Clone this repo with `git clone`:

```bash
git clone https://github.com/dnlzrgz/winzig winzig
```

Or use `gh` if you prefer it instead:

```bash
gh repo clone dnlzrgz/winzig
```

Then, create a `virtualvenv` inside the winzig directory:

```bash
python -m venv venv
```

Activate the `virtualvenv`:

```bash
activate venv/bin/activate
```

And run:

```bash
pip install .
```

Instead of using `pip` you can also use `poetry`:

```bash
poetry install
```

And now you should be able to run:

```bash
winzig --help
```

## Usage

The first time you initiate a crawl, you'll need a file containing a list of feeds to fetch. These feeds will be stored in the SQLite database. Therefore, there is no need to provide this file again unless you're adding new feeds. This repository contains a `urls` file that you can use.  

> Currently, there is no way to manage the feeds or posts added to the database. So if you want to remove some of them you will need to do it manually. However, it may be more efficient to delete the database and crawl again.  
### Crawling

The following command starts the crawler.
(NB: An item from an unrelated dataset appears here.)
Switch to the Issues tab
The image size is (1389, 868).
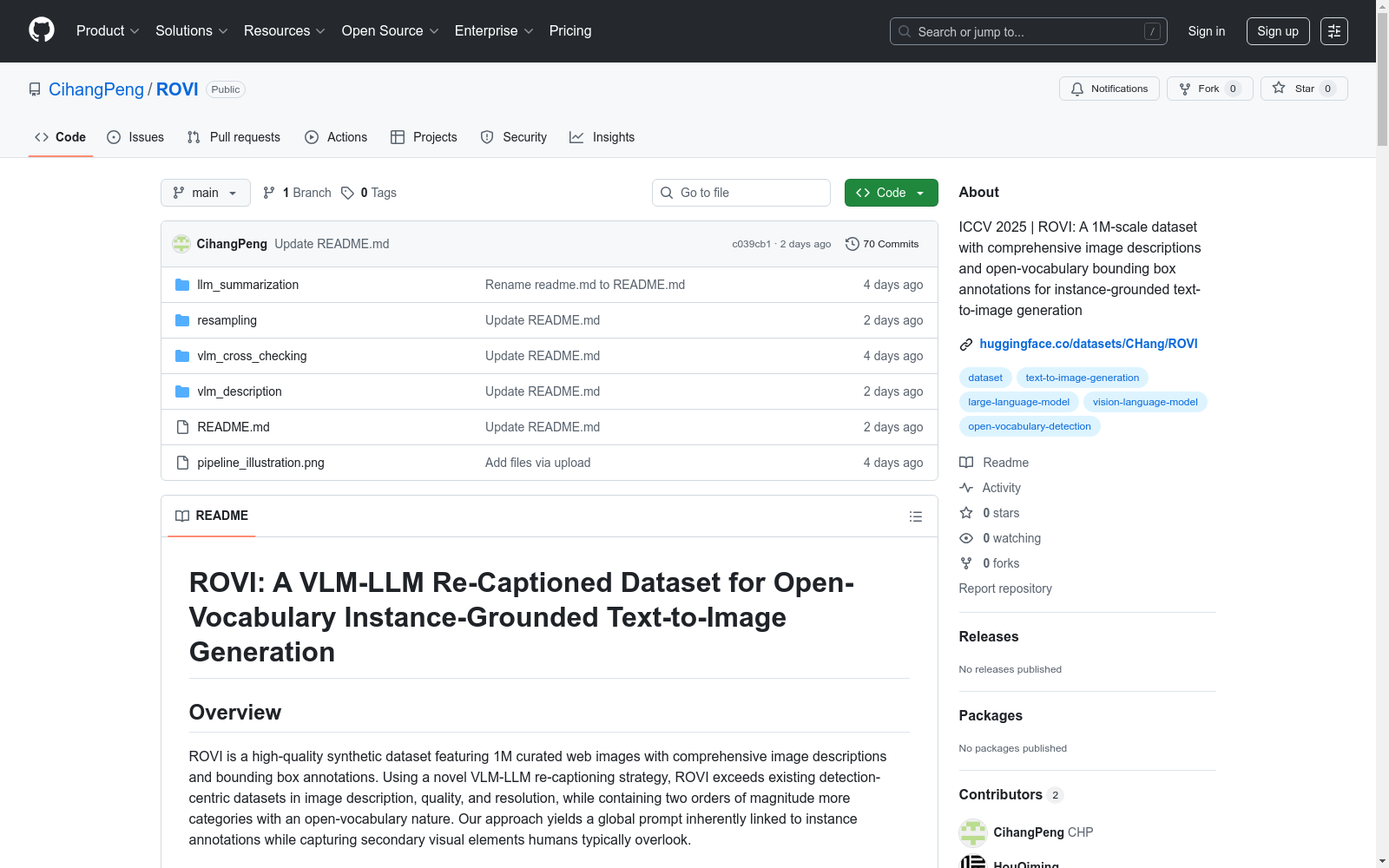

Initially, it extracts the URLs from the specified file and saves them to the database. Then, it proceeds to fetch all the posts listed on each of these feeds. The `--verbose` flag signals that the command will provide detailed output, including HTTP errors.  
Once all the posts have been crawled, it proceeds to calculate the Inverse Document Frequency (IDF) for all the terms in the database. IDF is a statistical measure used in information retrieval to determine the importance of a term within a collection of documents. Basically, doing this now makes the search faster.

```bash
winzig crawl --file="./urls" --verbose
```

> While the crawling is a pretty straightforward process, the method used for calculating the IDFs might lead to unexpectedly high memory usage due to how the terms are being hold into memory before adding them to the database. So monitoring the memory during this process might be a good idea.

### Searching

The following command starts a search for content matching the provided query and after a few seconds will return a list of relevant links.

```bash
winzig search --query="async databases with sqlalchemy"
```

By default the number of results is `5` but you can change this by using the `-n` flag.

```bash
winzig search --query="async databases with sqlalchemy" -n 10
```

### TUI

If you prefer you can use the TUI to interact with the search engine. The TUI is its early stage but it offers basic functionality and faster search experiences compared to the `search` command since the content is indexed once and not each time you want to search something.

```bash
winzig tui
```

## Roadmap

- [x] Add a TUI using [`textual`](https://textual.textualize.io/).  
- [ ] Improve TUI.
- [ ] Add tests.  
- [ ] Improving IDF calculation process.  
- [ ] Add documents like markdown or plain text files.  
- [ ] Add support for PDFs and other formats.  
- [ ] Make the CLI nicer.  
- [ ] Add commands to manage the SQLite database.  
- [ ] Add support for advanced queries.  

## Contributing

If you are interested in contributing, please open an issue first. I will try to answer as soon as possible.